- What is being asked:
Establish how many lines in the records below include the word "will"; respond with that number only.

- Source information:
****************

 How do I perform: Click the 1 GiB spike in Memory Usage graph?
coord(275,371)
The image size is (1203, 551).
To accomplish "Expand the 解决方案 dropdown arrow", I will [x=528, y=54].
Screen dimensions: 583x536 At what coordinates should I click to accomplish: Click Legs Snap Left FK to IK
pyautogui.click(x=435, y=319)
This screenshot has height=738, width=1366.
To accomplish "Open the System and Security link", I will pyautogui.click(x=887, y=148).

****************

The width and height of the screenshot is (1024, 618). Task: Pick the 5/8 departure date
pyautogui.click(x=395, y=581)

****************

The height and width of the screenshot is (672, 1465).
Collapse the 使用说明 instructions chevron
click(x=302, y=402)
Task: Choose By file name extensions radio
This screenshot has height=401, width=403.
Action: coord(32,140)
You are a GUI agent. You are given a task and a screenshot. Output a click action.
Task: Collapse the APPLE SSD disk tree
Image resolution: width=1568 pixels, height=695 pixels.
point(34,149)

****************

- Response area:
2